Skip to content

Pauullamm/scrape-playground

Repository files navigation

Terrier AI - Your Web Scraping Companion 🐕 Netlify Status

Terrier AI helps you extract structured data from webpages.

Key Features ✨

📄 HTML-JSON Extraction

  • Parsing of browser HTML to look for structured content
  • Uses Gemini's long context window under the hood to process HTML

(New!) Chrome Extension - Terrier Pup

  • Coming Soon

Getting Started 🚀

Prerequisites

  • Node.js v16+
  • Python 3.13+ (Important - previous versions will throw package version/OS related issues)
  • Chrome/Firefox browsers

Installation

Client Setup:

cd client
npm install

API/Server Setup:

cd server
python3 -m venv venv
  • on MacOS run:
source venv/bin/activate
  • or with Windows:
cd venv/Scripts && activate && cd ../../
  • Install python modules:
pip install -r requirements.txt

Environment Variables

To run this project, you will need to add the following environment variables to your .env file(s) (depending on your usage)

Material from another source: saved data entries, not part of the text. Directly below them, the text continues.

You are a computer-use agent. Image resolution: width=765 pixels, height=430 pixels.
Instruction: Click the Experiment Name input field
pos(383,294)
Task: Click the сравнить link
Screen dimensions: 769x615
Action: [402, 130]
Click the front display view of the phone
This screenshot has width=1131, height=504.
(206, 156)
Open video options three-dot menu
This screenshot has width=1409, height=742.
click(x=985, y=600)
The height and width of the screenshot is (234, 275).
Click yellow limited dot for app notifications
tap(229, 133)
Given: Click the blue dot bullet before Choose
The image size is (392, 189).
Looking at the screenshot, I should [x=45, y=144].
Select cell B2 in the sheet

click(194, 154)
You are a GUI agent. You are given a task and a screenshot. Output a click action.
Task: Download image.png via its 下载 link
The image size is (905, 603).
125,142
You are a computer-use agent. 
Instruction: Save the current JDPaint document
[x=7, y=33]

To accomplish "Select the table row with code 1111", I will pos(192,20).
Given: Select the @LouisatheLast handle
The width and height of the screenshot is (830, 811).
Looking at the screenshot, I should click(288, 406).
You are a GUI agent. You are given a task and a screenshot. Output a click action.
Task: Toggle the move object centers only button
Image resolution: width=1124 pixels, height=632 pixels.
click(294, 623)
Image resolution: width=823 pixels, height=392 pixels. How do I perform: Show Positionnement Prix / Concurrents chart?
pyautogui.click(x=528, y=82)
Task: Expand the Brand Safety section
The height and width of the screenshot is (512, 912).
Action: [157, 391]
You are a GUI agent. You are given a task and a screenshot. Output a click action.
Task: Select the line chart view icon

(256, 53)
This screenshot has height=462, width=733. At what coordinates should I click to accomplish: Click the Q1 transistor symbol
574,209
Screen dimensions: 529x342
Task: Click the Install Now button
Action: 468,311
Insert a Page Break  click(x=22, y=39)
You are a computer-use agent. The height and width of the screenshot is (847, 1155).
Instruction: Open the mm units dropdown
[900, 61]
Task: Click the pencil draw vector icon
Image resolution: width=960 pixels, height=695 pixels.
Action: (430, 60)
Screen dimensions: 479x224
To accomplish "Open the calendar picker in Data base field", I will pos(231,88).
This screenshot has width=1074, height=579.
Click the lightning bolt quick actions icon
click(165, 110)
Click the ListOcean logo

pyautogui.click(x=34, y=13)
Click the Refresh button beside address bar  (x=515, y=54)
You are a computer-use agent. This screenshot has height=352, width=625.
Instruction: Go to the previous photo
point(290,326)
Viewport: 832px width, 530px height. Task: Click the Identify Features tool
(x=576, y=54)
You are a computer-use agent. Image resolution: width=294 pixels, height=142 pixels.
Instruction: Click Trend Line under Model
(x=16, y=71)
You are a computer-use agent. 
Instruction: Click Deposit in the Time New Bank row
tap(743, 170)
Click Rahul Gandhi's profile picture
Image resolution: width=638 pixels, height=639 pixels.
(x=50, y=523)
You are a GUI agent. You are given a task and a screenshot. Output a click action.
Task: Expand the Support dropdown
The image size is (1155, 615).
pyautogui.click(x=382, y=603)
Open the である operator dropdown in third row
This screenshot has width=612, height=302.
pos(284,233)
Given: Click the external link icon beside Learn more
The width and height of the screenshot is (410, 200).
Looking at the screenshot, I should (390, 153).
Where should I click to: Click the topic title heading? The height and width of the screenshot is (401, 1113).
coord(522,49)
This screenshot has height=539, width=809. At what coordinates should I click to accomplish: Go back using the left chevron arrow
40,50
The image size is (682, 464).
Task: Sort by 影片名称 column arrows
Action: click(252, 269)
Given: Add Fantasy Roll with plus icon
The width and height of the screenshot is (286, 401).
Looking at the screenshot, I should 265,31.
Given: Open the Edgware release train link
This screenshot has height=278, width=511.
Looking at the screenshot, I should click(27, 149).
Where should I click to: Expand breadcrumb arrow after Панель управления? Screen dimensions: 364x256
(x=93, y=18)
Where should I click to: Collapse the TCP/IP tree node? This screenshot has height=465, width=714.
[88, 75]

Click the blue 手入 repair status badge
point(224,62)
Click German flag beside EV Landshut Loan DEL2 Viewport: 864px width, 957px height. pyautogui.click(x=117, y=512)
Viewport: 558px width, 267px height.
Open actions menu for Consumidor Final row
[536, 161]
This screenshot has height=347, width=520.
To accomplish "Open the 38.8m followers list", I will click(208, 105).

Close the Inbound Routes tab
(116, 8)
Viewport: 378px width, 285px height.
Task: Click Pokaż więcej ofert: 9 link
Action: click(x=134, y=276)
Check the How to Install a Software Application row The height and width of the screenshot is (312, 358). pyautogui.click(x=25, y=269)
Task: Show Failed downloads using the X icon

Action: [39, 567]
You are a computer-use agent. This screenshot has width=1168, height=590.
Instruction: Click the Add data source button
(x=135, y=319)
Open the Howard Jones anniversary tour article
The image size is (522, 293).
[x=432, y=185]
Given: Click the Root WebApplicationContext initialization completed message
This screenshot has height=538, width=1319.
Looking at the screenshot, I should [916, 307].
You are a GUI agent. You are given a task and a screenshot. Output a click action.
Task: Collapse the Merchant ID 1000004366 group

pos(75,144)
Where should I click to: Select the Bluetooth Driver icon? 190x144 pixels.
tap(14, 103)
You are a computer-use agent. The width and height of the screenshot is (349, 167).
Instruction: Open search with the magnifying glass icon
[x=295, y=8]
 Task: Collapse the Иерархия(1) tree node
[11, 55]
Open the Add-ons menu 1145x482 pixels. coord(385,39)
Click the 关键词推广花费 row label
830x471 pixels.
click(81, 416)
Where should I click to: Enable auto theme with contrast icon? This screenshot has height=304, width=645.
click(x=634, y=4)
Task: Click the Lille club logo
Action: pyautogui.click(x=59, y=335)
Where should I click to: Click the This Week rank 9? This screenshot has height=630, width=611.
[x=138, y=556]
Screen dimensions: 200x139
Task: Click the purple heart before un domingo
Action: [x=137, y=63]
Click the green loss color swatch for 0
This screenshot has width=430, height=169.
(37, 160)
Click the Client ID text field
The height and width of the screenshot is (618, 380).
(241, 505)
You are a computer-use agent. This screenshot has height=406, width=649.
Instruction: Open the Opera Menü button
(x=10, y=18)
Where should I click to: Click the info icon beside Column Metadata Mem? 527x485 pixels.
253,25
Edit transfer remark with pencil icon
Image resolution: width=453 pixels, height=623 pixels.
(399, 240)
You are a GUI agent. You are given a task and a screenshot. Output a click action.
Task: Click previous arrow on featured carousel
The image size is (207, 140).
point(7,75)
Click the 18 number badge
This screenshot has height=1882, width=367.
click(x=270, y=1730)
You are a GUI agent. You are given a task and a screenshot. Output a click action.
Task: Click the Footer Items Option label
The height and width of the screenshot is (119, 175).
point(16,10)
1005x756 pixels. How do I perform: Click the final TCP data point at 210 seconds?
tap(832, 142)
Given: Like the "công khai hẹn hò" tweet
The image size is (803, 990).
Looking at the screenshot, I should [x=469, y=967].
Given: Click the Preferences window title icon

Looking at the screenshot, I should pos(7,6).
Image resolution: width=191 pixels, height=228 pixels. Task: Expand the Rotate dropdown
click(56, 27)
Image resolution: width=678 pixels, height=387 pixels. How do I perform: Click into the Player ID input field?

GEMINI_API_KEY=your_gemini_api_key

VITE_BACKEND_URL=your_backend_url_or_localhost

Running the Application

Start both services simultaneously in separate terminals (We recommend using Docker to run the server to avoid versioning issues):

Frontend:

cd client && npm run dev

Backend:

docker build -t <image_name> .
docker run -p 5000:5000 <image_name>

Tech Stack

Client: React, Redux, TailwindCSS

API: FastAPI, Playwright, Selenium Wire, langchain, browser-use

AI Components: Custom agent implementations, smolagents class, pocketflow framework

Contributing

Contributions are welcome!

See contributing.md for ways to get started.

Please adhere to this project's code of conduct.